In the Triumphal Entry, Jesus rides into Jerusalem on a donkey, which itself is a claim to be Messiah (see Zechariah 9:9). Jesus does this on purpose, expecting the people to recognize him as Messiah. However, the way that he enters the city shows that he is indeed the promised King from the Old Testament, but the Kingdom he is claiming is not the kingdom that the people expected. The people of Israel mostly would have expected a Messiah to overthrow the oppressive Roman empire and restore Israel to the glory that it had under David’s and Solomon’s reigns. This is even demonstrated in the blessing people shout about “the coming kingdom of our father David!”
But it’s important to recognize that this is not the way that Jesus will act as the Messiah (at least not yet). Rather, the Kingdom of God that Jesus rides into Jerusalem to take reign over is an Upside-down Kingdom. What this means is that the Kingdom of God does not work the way that the kingdoms of the world work.
To illustrate this some, we watched a Bible Project video about how throughout Scripture, we see that the last will be first, and this is no different in Jesus’ ministry and in the Kingdom that he proclaims.
Specifically looking at the events of Holy Week, we see how clearly Jesus demonstrates this Upside-down Kingdom and calls his followers to live in the same way. He washes the feet of his disciples before they eat dinner (John 13:1–20), which was a job reserved for servants (and the lowest of them, for that matter). He even calls his followers to imitate that mindset. This humility and upside-down-ness is most clearly seen, however, in the events of Good Friday—his death on the cross.

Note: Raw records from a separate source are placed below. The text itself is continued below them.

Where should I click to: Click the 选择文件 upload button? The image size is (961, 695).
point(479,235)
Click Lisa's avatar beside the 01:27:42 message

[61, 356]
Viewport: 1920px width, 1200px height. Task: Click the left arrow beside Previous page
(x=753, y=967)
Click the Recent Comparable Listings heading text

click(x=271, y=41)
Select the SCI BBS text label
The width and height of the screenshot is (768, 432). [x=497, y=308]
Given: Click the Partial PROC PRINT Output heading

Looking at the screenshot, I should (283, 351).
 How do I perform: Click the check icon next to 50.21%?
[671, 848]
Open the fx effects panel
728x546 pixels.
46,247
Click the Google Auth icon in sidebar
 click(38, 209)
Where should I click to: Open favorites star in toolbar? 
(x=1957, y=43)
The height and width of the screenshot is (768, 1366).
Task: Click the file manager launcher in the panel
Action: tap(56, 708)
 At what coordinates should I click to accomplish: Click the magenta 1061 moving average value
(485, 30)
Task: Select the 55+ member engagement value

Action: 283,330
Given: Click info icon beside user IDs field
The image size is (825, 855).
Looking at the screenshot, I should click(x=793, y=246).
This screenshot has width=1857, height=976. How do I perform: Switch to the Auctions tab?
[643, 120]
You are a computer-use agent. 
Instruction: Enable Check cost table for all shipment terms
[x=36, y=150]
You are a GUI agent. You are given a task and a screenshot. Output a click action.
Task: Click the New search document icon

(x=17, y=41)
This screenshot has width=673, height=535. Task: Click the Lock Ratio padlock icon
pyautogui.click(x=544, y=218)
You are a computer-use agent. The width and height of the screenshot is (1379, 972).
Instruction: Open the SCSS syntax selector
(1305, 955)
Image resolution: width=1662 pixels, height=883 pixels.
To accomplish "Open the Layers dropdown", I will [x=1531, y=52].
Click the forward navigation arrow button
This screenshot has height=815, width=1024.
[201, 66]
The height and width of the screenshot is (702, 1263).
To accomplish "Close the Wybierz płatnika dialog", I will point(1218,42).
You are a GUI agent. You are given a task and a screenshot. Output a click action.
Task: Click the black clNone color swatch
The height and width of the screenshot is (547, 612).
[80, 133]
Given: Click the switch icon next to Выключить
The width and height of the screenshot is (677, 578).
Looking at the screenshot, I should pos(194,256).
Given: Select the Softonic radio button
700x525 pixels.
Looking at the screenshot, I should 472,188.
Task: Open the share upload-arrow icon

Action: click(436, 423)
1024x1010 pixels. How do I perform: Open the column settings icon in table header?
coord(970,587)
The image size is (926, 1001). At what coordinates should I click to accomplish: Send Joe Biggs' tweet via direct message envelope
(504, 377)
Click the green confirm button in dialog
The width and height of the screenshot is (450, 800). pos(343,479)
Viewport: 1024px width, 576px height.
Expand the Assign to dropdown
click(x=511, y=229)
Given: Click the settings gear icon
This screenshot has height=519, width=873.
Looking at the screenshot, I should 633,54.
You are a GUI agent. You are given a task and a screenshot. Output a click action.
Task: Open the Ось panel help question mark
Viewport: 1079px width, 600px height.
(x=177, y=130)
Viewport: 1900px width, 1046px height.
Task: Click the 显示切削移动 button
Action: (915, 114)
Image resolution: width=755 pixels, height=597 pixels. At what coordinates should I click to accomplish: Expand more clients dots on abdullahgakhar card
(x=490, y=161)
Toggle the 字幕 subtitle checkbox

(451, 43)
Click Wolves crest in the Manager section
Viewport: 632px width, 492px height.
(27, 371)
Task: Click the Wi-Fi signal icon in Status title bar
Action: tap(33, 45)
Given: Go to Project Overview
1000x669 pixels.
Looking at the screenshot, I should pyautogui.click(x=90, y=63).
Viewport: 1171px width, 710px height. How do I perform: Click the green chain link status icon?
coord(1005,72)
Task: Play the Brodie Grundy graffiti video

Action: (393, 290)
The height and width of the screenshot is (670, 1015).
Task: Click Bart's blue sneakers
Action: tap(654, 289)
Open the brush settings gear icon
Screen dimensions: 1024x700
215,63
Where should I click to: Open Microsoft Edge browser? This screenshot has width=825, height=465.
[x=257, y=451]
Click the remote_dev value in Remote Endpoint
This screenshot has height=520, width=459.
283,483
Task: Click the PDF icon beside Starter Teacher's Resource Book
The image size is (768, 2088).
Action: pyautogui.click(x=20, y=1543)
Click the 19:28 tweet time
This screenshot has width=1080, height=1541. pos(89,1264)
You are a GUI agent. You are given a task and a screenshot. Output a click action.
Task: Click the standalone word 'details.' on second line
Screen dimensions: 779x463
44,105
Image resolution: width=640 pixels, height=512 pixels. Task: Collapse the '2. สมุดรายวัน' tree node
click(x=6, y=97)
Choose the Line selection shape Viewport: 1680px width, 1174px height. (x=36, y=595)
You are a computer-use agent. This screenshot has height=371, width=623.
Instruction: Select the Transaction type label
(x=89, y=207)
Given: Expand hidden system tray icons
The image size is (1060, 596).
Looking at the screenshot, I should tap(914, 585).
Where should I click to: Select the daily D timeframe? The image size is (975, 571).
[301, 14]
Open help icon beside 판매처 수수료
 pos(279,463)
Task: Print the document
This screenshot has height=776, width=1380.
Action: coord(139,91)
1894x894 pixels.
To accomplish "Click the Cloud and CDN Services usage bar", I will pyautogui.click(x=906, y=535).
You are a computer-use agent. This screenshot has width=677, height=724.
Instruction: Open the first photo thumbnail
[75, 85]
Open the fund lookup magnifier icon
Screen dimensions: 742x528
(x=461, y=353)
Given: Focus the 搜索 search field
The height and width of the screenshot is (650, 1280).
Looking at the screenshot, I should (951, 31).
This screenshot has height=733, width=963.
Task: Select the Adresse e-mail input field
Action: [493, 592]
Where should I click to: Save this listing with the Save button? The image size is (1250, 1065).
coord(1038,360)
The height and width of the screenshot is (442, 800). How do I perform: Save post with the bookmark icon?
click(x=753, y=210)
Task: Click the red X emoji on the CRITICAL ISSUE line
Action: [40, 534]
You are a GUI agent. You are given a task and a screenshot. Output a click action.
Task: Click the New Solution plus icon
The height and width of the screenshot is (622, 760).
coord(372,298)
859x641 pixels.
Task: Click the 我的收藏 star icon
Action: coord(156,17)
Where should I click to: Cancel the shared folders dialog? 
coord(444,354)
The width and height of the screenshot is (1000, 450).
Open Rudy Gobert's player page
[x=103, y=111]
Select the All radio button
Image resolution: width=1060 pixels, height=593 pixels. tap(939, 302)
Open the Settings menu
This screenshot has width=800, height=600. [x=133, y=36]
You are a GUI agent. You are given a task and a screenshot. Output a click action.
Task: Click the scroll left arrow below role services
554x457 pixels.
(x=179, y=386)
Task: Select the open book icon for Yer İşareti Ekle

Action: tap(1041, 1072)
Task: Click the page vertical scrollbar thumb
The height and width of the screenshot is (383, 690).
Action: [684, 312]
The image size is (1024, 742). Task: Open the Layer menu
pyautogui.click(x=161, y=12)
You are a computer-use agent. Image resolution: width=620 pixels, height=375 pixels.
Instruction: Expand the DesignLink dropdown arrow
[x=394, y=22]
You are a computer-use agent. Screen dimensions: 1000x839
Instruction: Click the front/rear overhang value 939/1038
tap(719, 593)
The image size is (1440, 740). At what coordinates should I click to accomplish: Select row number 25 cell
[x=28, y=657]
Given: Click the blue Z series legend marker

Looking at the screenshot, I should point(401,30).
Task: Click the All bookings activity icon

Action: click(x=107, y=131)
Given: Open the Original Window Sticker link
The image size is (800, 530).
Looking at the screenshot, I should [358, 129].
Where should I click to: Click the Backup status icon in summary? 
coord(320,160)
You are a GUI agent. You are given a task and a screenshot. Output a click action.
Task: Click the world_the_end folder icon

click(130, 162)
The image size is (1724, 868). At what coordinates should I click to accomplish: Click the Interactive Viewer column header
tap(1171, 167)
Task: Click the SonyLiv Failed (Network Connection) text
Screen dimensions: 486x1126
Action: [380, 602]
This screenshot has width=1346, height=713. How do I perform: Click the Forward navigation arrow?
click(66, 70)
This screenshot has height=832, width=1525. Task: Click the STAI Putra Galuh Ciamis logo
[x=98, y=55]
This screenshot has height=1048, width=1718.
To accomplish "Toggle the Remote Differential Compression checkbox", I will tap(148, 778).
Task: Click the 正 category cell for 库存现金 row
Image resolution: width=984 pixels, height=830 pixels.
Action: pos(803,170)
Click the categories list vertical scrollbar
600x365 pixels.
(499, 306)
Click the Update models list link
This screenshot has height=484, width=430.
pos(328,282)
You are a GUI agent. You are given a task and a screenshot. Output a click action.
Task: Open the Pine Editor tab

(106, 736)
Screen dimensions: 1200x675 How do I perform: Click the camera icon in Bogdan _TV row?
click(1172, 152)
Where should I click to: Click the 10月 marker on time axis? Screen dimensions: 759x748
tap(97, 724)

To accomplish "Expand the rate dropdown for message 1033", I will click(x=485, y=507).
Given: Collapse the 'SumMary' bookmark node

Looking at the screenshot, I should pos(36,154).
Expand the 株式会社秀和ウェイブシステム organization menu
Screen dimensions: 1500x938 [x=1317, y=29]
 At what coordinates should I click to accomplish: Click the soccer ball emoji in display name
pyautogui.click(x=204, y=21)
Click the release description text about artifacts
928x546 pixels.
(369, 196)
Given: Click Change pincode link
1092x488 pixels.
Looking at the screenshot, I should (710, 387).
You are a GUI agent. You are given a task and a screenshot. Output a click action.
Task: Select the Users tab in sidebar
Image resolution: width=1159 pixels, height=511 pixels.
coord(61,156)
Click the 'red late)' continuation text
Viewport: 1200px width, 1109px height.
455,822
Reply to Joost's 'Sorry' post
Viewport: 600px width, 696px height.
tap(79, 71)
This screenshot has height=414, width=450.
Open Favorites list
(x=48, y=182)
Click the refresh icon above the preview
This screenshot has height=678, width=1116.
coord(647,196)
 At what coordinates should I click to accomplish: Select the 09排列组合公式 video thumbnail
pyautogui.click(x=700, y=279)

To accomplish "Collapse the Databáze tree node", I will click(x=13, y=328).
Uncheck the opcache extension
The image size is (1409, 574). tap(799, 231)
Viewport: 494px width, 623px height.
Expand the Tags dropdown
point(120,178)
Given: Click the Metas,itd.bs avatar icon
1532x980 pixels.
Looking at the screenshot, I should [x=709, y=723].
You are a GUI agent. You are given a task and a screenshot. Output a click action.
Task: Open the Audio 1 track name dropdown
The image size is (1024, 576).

Jesus rode in as the Messiah, and it can be tempting to think that his death upset that plan. However, we see in Scripture that his death was God’s plan all along, and that it was by dying that he really became King. His death was not an accident. It was not sprung upon him by the religious leaders and Romans. Rather, he willingly chose to lay down his own life so that the rest of the world could take up the true life that he offers. In an earthly kingdom, the ruler would do everything he or she could to preserve their own life. Jesus, in this Upside-down Kingdom, however, models that true life is gained only by self-sacrifice. We inherit true life by dying to ourselves and following Jesus. We experience the joys of true life by giving up our own desires to serve the needs of others, pointing them also to the life that Jesus offers.
And in the events of Easter Sunday, which we eagerly long for through Holy Week and celebrate on Easter, we see that Jesus’ self-sacrifice leads to resurrection. The Kingdom of God is an Upside-down Kingdom, and he invites each one of us into it. True life is found not in the offers of the world around us, but in the call to die with Jesus. Let’s cling to that truth and hope each and every day!